Untuk itu, sambungnya, KPK mendorong pelaku usaha mengikuti sertifikasi Ahli Pembangun Integritas (API) yang diadakan oleh KPK, serta mengaplikasikan sistem manajemen antisuap di internal perusahaan, dengan menggunakan prinsip ISO 37001 atau mengikuti pedoman KPK dalam Panduan Pencegahan Korupsi (CEK) untuk dunia usaha

Sebelumnya, saat membuka acara, Direktur Utama Indonesia Port Corporation (IPC) atau PT Pelabuhan Indonesia (Pelindo) II Arif Suhartono menegaskan, pihaknya selalu berusaha agar dalam pelaksanaan tugas sehari-hari selalu berpatokan pada peraturan perundang-undangan yang berlaku.

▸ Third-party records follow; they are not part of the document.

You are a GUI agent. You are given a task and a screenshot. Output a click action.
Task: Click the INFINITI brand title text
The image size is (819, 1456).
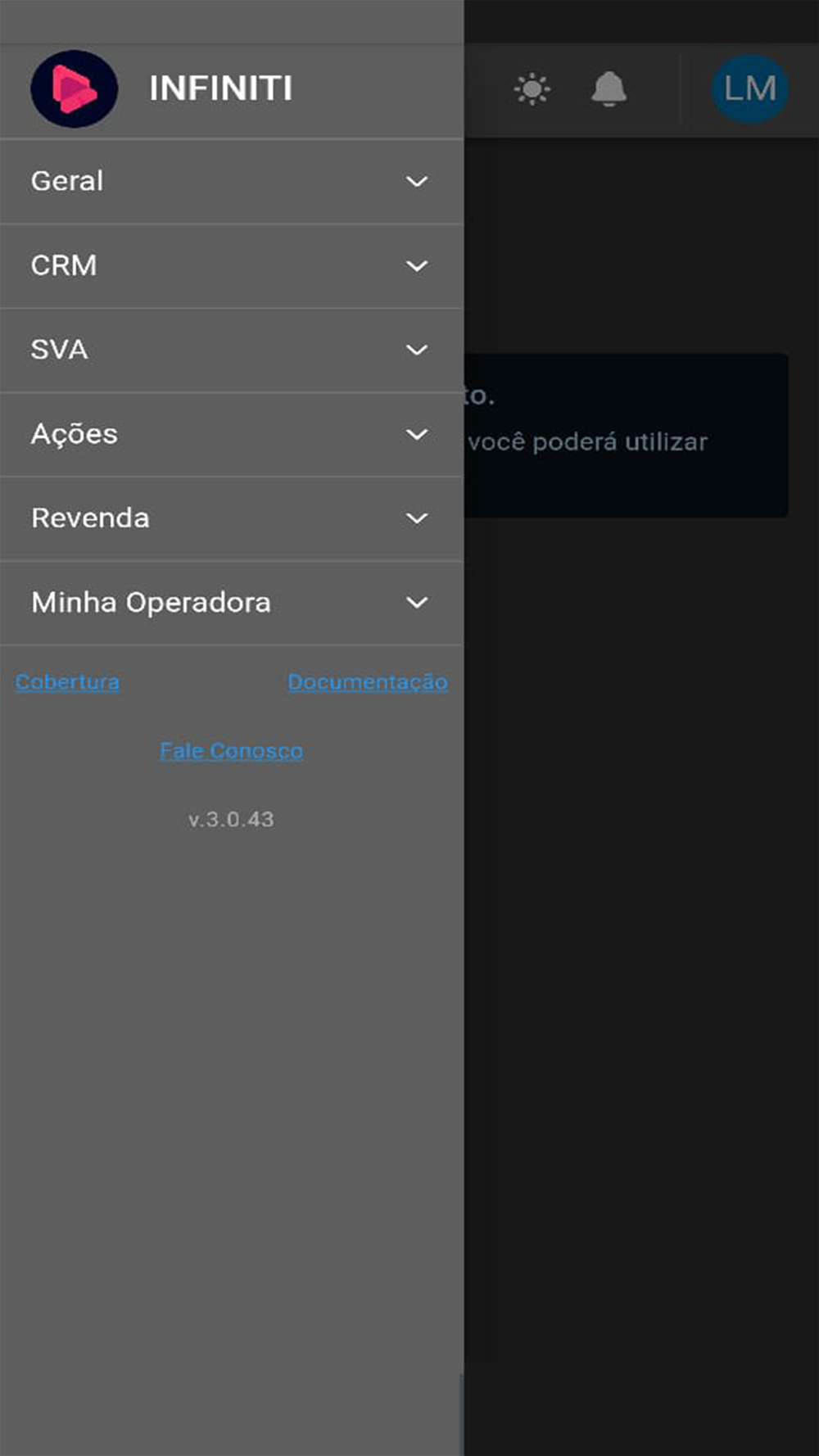point(220,88)
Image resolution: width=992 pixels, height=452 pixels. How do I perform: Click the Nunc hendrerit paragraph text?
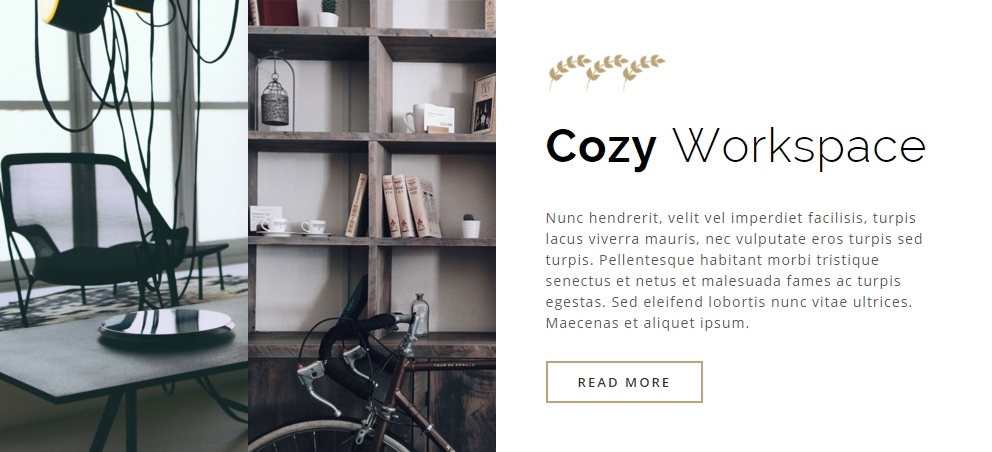point(734,270)
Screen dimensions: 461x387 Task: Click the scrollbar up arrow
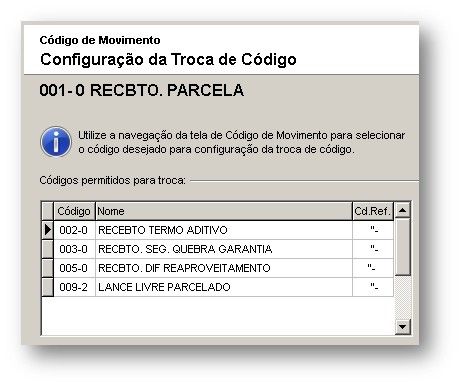pyautogui.click(x=403, y=210)
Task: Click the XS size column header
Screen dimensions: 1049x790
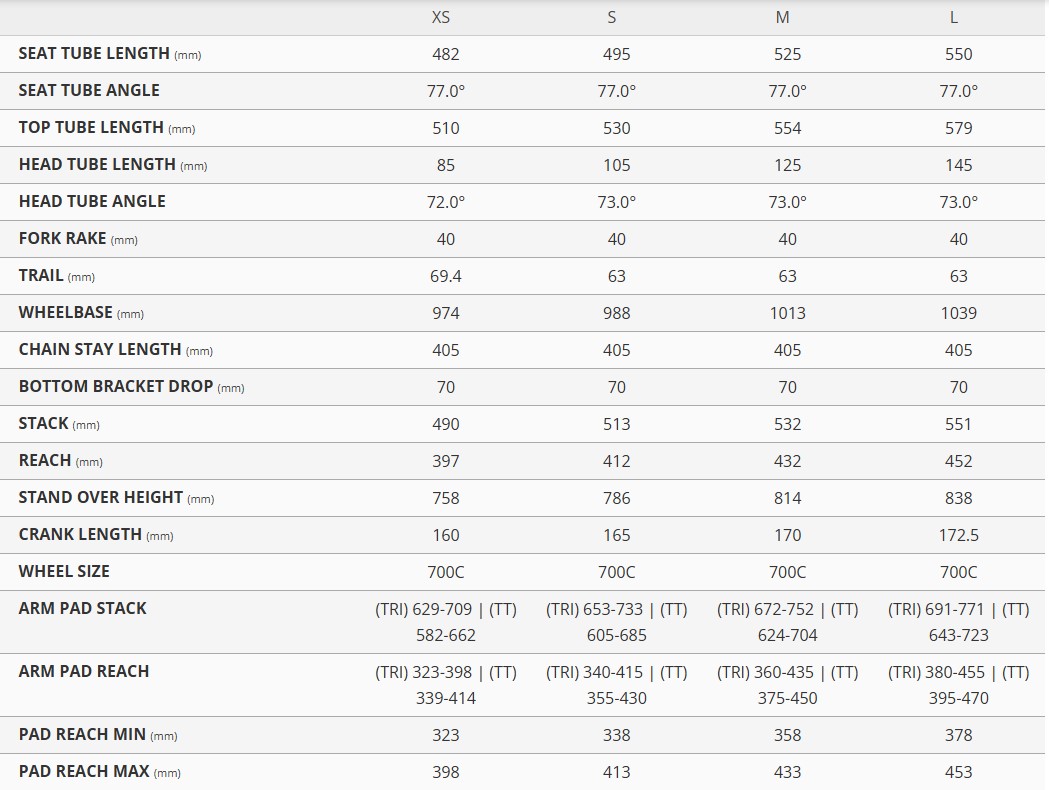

“Kita ingin berperan lebih banyak dalam perbaikan sistem logistik di Indonesia. Dalam setiap proses harus melalui aturan yang benar. Kita harus menerapkan Good Corporate Governance (GCG) secara tepat. Di sinilah pentingnya berkomunikasi dan meminta masukan dari KPK, sehingga apa yang kita lakukan, meskipun tujuannya baik, bila ada proses yang tak baik hasilnya akan tak baik,” terangnya.

Arif meyakini, semua pegawai dan pemangku-kepentingan di PT Pelindo berkomitmen untuk perbaikan sistem logistik di Indonesia, dengan melaksanakan tugas secara tepat dan tidak melanggar ketentuan. 

Selanjutnya, Komisaris Utama IPC Moermahadi Soerja Djanegara meminta semua jajaran PT Pelindo II untuk mencegah korupsi dan kecurangan atau fraud di internal perusahaannya. Yang diperlukan, ucapnya, adalah komitmen semua pemangku-kepentingan PT Pelindo II.

“Korupsi dalam IPC akan menjadikan negara tidak mampu bersaing dengan negara lain, karena biaya logistik akan menjadi sangat tinggi. Karena itu, korupsi, fraud, dan lainnya, harus dicegah di perusahaan ini. IPC telah menerapkan beberapa cara untuk mencegah korupsi, yakni menetapkan amanah sebagai core value, implementasi manajemen risiko, pengendalian gratifikasi, dan penerapan Whistle-Blowing System (WBS),” urai Moermahadi.

Seringkali kita, sambung Moemahadi, dikagetkan oleh perilaku curang dari orang yang tak kita duga. Orang yang kita lihat baik, ucapnya, ternyata melakukan tindakan korupsi atau fraud yang merugikan dirinya dan perusahaannya.

Walaupun IPC sudah menerbitkan panduan Sistem Manjamen Anti Penyuapan (SMAP), tuturnya, tapi tak ada sistem yang sempurna. Untuk itu diperlukan komitmen tiap individu di IPC. Dia menegaskan, kerja sama dengan KPK sangat diperlukan.